Top of RECORDS FOR THIS EXERCISE

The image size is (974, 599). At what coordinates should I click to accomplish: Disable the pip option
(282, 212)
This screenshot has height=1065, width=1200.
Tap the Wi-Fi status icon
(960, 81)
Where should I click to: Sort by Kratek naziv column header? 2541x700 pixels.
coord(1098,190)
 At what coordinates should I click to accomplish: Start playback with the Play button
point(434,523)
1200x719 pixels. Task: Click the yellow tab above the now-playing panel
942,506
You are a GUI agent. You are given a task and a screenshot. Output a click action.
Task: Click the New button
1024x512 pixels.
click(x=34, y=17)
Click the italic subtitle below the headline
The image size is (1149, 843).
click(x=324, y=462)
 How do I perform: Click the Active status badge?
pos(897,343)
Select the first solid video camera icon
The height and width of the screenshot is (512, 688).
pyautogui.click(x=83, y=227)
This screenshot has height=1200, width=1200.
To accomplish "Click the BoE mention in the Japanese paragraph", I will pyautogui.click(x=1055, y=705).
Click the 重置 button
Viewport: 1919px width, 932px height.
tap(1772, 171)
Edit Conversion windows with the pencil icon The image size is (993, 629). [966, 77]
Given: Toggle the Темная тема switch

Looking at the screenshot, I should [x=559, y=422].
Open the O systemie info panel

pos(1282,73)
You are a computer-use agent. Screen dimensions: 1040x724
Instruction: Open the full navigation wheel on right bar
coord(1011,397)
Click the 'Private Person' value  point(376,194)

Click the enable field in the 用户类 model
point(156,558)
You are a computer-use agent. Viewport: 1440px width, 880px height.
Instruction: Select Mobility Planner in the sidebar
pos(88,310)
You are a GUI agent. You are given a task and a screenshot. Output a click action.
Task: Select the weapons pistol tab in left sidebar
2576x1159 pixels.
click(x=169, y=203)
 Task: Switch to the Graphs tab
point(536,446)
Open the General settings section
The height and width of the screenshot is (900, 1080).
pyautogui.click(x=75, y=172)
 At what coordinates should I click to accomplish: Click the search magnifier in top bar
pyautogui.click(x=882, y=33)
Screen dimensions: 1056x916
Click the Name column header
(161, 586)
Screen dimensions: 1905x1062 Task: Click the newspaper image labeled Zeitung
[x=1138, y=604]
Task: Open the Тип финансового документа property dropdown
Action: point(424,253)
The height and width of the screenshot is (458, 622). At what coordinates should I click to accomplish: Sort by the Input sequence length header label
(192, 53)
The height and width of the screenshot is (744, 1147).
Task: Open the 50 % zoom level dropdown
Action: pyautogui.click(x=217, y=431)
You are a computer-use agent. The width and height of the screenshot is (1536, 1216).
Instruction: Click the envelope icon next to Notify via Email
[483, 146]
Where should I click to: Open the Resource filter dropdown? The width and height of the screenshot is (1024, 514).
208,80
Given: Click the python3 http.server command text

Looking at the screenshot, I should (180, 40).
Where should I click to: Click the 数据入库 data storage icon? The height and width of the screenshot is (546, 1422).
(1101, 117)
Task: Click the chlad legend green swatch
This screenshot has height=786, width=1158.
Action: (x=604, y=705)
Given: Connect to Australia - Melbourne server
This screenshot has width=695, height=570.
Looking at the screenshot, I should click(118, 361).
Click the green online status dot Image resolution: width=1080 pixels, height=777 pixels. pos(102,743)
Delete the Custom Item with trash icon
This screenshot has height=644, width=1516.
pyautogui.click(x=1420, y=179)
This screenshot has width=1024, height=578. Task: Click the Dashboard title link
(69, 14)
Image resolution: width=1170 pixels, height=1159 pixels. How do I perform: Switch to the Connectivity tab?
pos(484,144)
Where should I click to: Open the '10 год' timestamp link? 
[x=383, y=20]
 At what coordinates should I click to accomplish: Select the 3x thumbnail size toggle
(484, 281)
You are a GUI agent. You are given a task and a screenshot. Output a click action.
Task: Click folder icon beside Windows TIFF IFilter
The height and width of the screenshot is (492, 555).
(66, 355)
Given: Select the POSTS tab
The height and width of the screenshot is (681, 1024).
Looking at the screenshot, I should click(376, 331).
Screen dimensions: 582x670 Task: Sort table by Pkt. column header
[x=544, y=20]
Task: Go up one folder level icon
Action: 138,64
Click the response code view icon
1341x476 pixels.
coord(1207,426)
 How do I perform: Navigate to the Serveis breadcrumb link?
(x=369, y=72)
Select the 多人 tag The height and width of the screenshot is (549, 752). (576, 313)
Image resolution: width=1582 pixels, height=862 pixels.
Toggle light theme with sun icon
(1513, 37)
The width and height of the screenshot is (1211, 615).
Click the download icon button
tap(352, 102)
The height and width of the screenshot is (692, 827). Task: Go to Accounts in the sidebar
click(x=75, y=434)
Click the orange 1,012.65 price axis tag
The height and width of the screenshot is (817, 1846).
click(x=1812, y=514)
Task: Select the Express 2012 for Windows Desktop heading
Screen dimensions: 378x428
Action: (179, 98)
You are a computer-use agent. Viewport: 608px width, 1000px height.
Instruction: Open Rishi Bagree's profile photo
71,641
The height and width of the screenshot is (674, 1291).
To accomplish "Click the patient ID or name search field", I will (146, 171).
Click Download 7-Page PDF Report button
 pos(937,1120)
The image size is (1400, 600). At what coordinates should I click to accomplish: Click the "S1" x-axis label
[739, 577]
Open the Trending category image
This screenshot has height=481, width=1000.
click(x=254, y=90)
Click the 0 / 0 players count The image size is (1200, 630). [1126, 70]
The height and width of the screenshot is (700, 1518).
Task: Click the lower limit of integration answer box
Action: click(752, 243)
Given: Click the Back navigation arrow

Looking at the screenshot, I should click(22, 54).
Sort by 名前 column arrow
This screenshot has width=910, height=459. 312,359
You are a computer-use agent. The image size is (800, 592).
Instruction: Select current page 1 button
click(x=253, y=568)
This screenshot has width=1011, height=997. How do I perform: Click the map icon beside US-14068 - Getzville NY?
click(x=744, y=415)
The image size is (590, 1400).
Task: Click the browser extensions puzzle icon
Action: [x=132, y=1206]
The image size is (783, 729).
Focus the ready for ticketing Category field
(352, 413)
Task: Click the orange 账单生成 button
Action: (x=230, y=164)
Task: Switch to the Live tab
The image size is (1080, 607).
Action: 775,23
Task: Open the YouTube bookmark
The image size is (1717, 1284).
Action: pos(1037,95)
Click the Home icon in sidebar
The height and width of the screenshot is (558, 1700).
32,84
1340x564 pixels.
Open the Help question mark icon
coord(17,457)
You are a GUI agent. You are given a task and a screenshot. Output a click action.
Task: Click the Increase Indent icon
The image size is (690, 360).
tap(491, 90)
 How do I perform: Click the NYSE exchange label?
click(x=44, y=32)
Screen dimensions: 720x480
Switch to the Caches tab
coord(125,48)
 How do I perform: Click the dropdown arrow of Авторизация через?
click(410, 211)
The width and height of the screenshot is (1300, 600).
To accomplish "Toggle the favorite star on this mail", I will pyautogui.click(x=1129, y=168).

Bottom of RECORDS FOR THIS EXERCISE

◆ INSTRUCTIONS TO FOLLOW: Output each line of the data exactly as it stands above.

◆ OUTPUT OF THE TASK:
The image size is (974, 599). At what coordinates should I click to accomplish: Disable the pip option
(282, 212)
This screenshot has height=1065, width=1200.
Tap the Wi-Fi status icon
(960, 81)
Where should I click to: Sort by Kratek naziv column header? 2541x700 pixels.
coord(1098,190)
 At what coordinates should I click to accomplish: Start playback with the Play button
point(434,523)
1200x719 pixels. Task: Click the yellow tab above the now-playing panel
942,506
You are a GUI agent. You are given a task and a screenshot. Output a click action.
Task: Click the New button
1024x512 pixels.
click(x=34, y=17)
Click the italic subtitle below the headline
The image size is (1149, 843).
click(x=324, y=462)
 How do I perform: Click the Active status badge?
pos(897,343)
Select the first solid video camera icon
The height and width of the screenshot is (512, 688).
pyautogui.click(x=83, y=227)
This screenshot has height=1200, width=1200.
To accomplish "Click the BoE mention in the Japanese paragraph", I will pyautogui.click(x=1055, y=705).
Click the 重置 button
Viewport: 1919px width, 932px height.
tap(1772, 171)
Edit Conversion windows with the pencil icon The image size is (993, 629). [966, 77]
Given: Toggle the Темная тема switch

Looking at the screenshot, I should [x=559, y=422].
Open the O systemie info panel

pos(1282,73)
You are a computer-use agent. Screen dimensions: 1040x724
Instruction: Open the full navigation wheel on right bar
coord(1011,397)
Click the 'Private Person' value  point(376,194)

Click the enable field in the 用户类 model
point(156,558)
You are a computer-use agent. Viewport: 1440px width, 880px height.
Instruction: Select Mobility Planner in the sidebar
pos(88,310)
You are a GUI agent. You are given a task and a screenshot. Output a click action.
Task: Select the weapons pistol tab in left sidebar
2576x1159 pixels.
click(x=169, y=203)
 Task: Switch to the Graphs tab
point(536,446)
Open the General settings section
The height and width of the screenshot is (900, 1080).
pyautogui.click(x=75, y=172)
 At what coordinates should I click to accomplish: Click the search magnifier in top bar
pyautogui.click(x=882, y=33)
Screen dimensions: 1056x916
Click the Name column header
(161, 586)
Screen dimensions: 1905x1062 Task: Click the newspaper image labeled Zeitung
[x=1138, y=604]
Task: Open the Тип финансового документа property dropdown
Action: point(424,253)
The height and width of the screenshot is (458, 622). At what coordinates should I click to accomplish: Sort by the Input sequence length header label
(192, 53)
The height and width of the screenshot is (744, 1147).
Task: Open the 50 % zoom level dropdown
Action: pyautogui.click(x=217, y=431)
You are a computer-use agent. The width and height of the screenshot is (1536, 1216).
Instruction: Click the envelope icon next to Notify via Email
[483, 146]
Where should I click to: Open the Resource filter dropdown? The width and height of the screenshot is (1024, 514).
208,80
Given: Click the python3 http.server command text

Looking at the screenshot, I should (180, 40).
Where should I click to: Click the 数据入库 data storage icon? The height and width of the screenshot is (546, 1422).
(1101, 117)
Task: Click the chlad legend green swatch
This screenshot has height=786, width=1158.
Action: (x=604, y=705)
Given: Connect to Australia - Melbourne server
This screenshot has width=695, height=570.
Looking at the screenshot, I should click(118, 361).
Click the green online status dot Image resolution: width=1080 pixels, height=777 pixels. pos(102,743)
Delete the Custom Item with trash icon
This screenshot has height=644, width=1516.
pyautogui.click(x=1420, y=179)
This screenshot has width=1024, height=578. Task: Click the Dashboard title link
(69, 14)
Image resolution: width=1170 pixels, height=1159 pixels. How do I perform: Switch to the Connectivity tab?
pos(484,144)
Where should I click to: Open the '10 год' timestamp link? 
[x=383, y=20]
 At what coordinates should I click to accomplish: Select the 3x thumbnail size toggle
(484, 281)
You are a GUI agent. You are given a task and a screenshot. Output a click action.
Task: Click folder icon beside Windows TIFF IFilter
The height and width of the screenshot is (492, 555).
(66, 355)
Given: Select the POSTS tab
The height and width of the screenshot is (681, 1024).
Looking at the screenshot, I should click(376, 331).
Screen dimensions: 582x670 Task: Sort table by Pkt. column header
[x=544, y=20]
Task: Go up one folder level icon
Action: 138,64
Click the response code view icon
1341x476 pixels.
coord(1207,426)
 How do I perform: Navigate to the Serveis breadcrumb link?
(x=369, y=72)
Select the 多人 tag The height and width of the screenshot is (549, 752). (576, 313)
Image resolution: width=1582 pixels, height=862 pixels.
Toggle light theme with sun icon
(1513, 37)
The width and height of the screenshot is (1211, 615).
Click the download icon button
tap(352, 102)
The height and width of the screenshot is (692, 827). Task: Go to Accounts in the sidebar
click(x=75, y=434)
Click the orange 1,012.65 price axis tag
The height and width of the screenshot is (817, 1846).
click(x=1812, y=514)
Task: Select the Express 2012 for Windows Desktop heading
Screen dimensions: 378x428
Action: (179, 98)
You are a computer-use agent. Viewport: 608px width, 1000px height.
Instruction: Open Rishi Bagree's profile photo
71,641
The height and width of the screenshot is (674, 1291).
To accomplish "Click the patient ID or name search field", I will (146, 171).
Click Download 7-Page PDF Report button
 pos(937,1120)
The image size is (1400, 600). At what coordinates should I click to accomplish: Click the "S1" x-axis label
[739, 577]
Open the Trending category image
This screenshot has height=481, width=1000.
click(x=254, y=90)
Click the 0 / 0 players count The image size is (1200, 630). [1126, 70]
The height and width of the screenshot is (700, 1518).
Task: Click the lower limit of integration answer box
Action: click(752, 243)
Given: Click the Back navigation arrow

Looking at the screenshot, I should click(22, 54).
Sort by 名前 column arrow
This screenshot has width=910, height=459. 312,359
You are a computer-use agent. The image size is (800, 592).
Instruction: Select current page 1 button
click(x=253, y=568)
This screenshot has width=1011, height=997. How do I perform: Click the map icon beside US-14068 - Getzville NY?
click(x=744, y=415)
The image size is (590, 1400).
Task: Click the browser extensions puzzle icon
Action: [x=132, y=1206]
The image size is (783, 729).
Focus the ready for ticketing Category field
(352, 413)
Task: Click the orange 账单生成 button
Action: (x=230, y=164)
Task: Switch to the Live tab
The image size is (1080, 607).
Action: 775,23
Task: Open the YouTube bookmark
The image size is (1717, 1284).
Action: pos(1037,95)
Click the Home icon in sidebar
The height and width of the screenshot is (558, 1700).
32,84
1340x564 pixels.
Open the Help question mark icon
coord(17,457)
You are a GUI agent. You are given a task and a screenshot. Output a click action.
Task: Click the Increase Indent icon
The image size is (690, 360).
tap(491, 90)
 How do I perform: Click the NYSE exchange label?
click(x=44, y=32)
Screen dimensions: 720x480
Switch to the Caches tab
coord(125,48)
 How do I perform: Click the dropdown arrow of Авторизация через?
click(410, 211)
The width and height of the screenshot is (1300, 600).
To accomplish "Toggle the favorite star on this mail", I will pyautogui.click(x=1129, y=168).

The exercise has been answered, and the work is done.